All of the data should be restated word for word, with the pictures omitted.

== Segment start ==

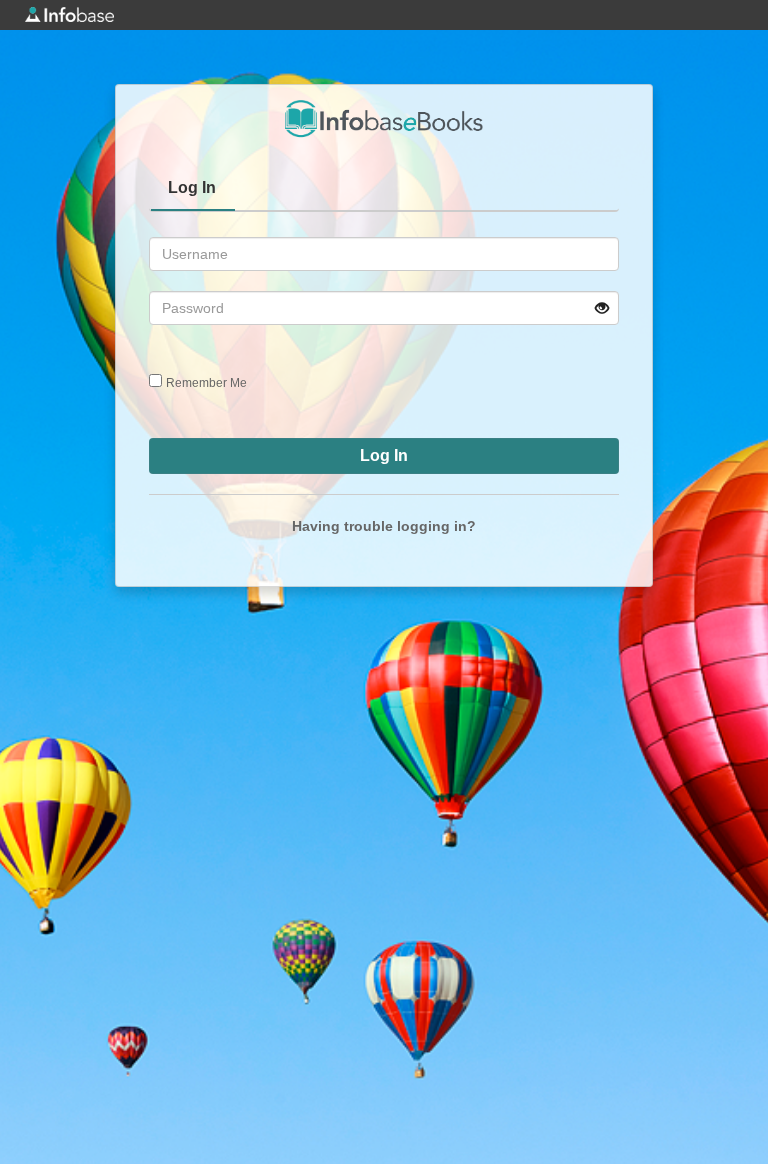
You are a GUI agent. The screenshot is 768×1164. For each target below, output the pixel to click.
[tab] (193, 190)
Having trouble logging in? (384, 526)
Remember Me (206, 383)
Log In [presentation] (192, 187)
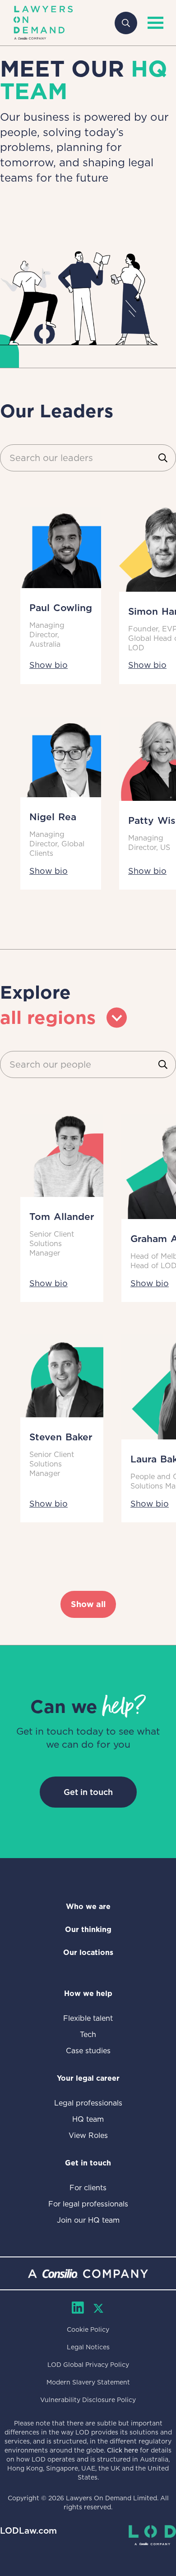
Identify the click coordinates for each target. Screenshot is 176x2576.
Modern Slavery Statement (88, 2382)
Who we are (88, 1906)
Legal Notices (88, 2347)
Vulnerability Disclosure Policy (88, 2399)
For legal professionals (88, 2204)
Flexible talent (88, 2018)
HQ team (88, 2119)
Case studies (88, 2050)
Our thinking (88, 1929)
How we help (88, 1993)
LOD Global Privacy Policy (88, 2364)
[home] (43, 23)
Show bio (48, 665)
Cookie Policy (88, 2329)
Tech (88, 2034)
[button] (153, 23)
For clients (88, 2187)
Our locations (88, 1952)
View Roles (88, 2135)
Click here (122, 2450)
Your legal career (88, 2078)
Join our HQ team (88, 2220)
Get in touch (88, 1792)
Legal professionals (88, 2103)
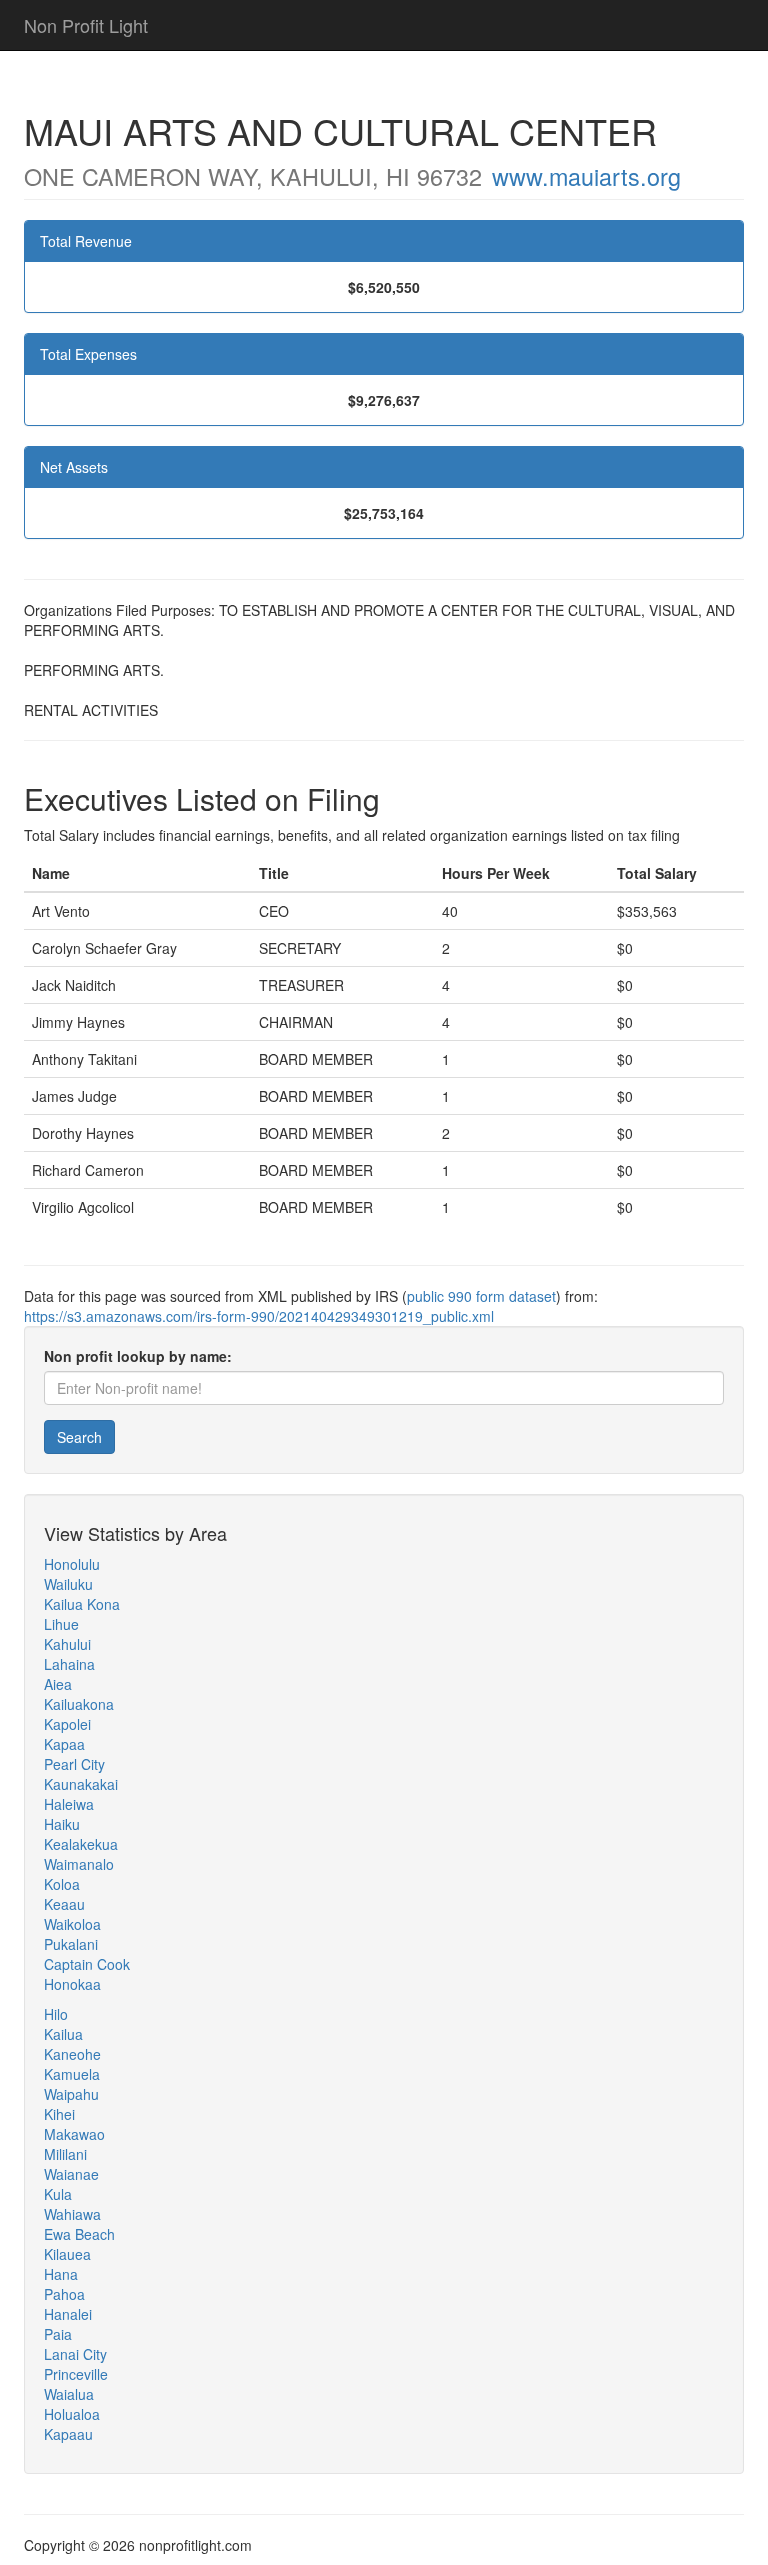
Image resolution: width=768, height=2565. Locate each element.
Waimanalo (79, 1864)
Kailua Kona (82, 1604)
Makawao (74, 2134)
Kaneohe (72, 2054)
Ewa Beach (79, 2234)
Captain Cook (87, 1964)
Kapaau (68, 2434)
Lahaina (69, 1664)
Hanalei (68, 2314)
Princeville (76, 2374)
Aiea (58, 1684)
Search (79, 1437)
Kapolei (67, 1724)
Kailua (63, 2034)
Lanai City (75, 2354)
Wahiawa (72, 2214)
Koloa (62, 1884)
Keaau (64, 1904)
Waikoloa (72, 1924)
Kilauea (67, 2254)
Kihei (59, 2114)
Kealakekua (81, 1844)
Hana (61, 2274)
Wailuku (68, 1584)
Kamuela (72, 2074)
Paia (58, 2334)
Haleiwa (69, 1804)
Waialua (69, 2394)
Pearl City (74, 1764)
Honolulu (72, 1564)
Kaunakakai (81, 1784)
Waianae (71, 2174)
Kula (58, 2194)
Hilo (56, 2014)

== Segment end ==

**Answer space:**
You are a GUI agent. The screenshot is 768×1164. For each target below, output the pixel to click.
[tab] (193, 190)
Having trouble logging in? (384, 526)
Remember Me (206, 383)
Log In [presentation] (192, 187)
Identify the click coordinates for each target. Screenshot is 176x2576.
Modern Slavery Statement (88, 2382)
Who we are (88, 1906)
Legal Notices (88, 2347)
Vulnerability Disclosure Policy (88, 2399)
For legal professionals (88, 2204)
Flexible talent (88, 2018)
HQ team (88, 2119)
Case studies (88, 2050)
Our thinking (88, 1929)
How we help (88, 1993)
LOD Global Privacy Policy (88, 2364)
[home] (43, 23)
Show bio (48, 665)
Cookie Policy (88, 2329)
Tech (88, 2034)
[button] (153, 23)
For clients (88, 2187)
Our locations (88, 1952)
View Roles (88, 2135)
Click here (122, 2450)
Your legal career (88, 2078)
Join our HQ team (88, 2220)
Get in touch (88, 1792)
Legal professionals (88, 2103)
Image resolution: width=768, height=2565. Locate each element.
Waimanalo (79, 1864)
Kailua Kona (82, 1604)
Makawao (74, 2134)
Kaneohe (72, 2054)
Ewa Beach (79, 2234)
Captain Cook (87, 1964)
Kapaau (68, 2434)
Lahaina (69, 1664)
Hanalei (68, 2314)
Princeville (76, 2374)
Aiea (58, 1684)
Search (79, 1437)
Kapolei (67, 1724)
Kailua (63, 2034)
Lanai City (75, 2354)
Wahiawa (72, 2214)
Koloa (62, 1884)
Keaau (64, 1904)
Waikoloa (72, 1924)
Kilauea (67, 2254)
Kihei (59, 2114)
Kealakekua (81, 1844)
Hana (61, 2274)
Wailuku (68, 1584)
Kamuela (72, 2074)
Paia (58, 2334)
Haleiwa (69, 1804)
Waialua (69, 2394)
Pearl City (74, 1764)
Honolulu (72, 1564)
Kaunakakai (81, 1784)
Waianae (71, 2174)
Kula (58, 2194)
Hilo (56, 2014)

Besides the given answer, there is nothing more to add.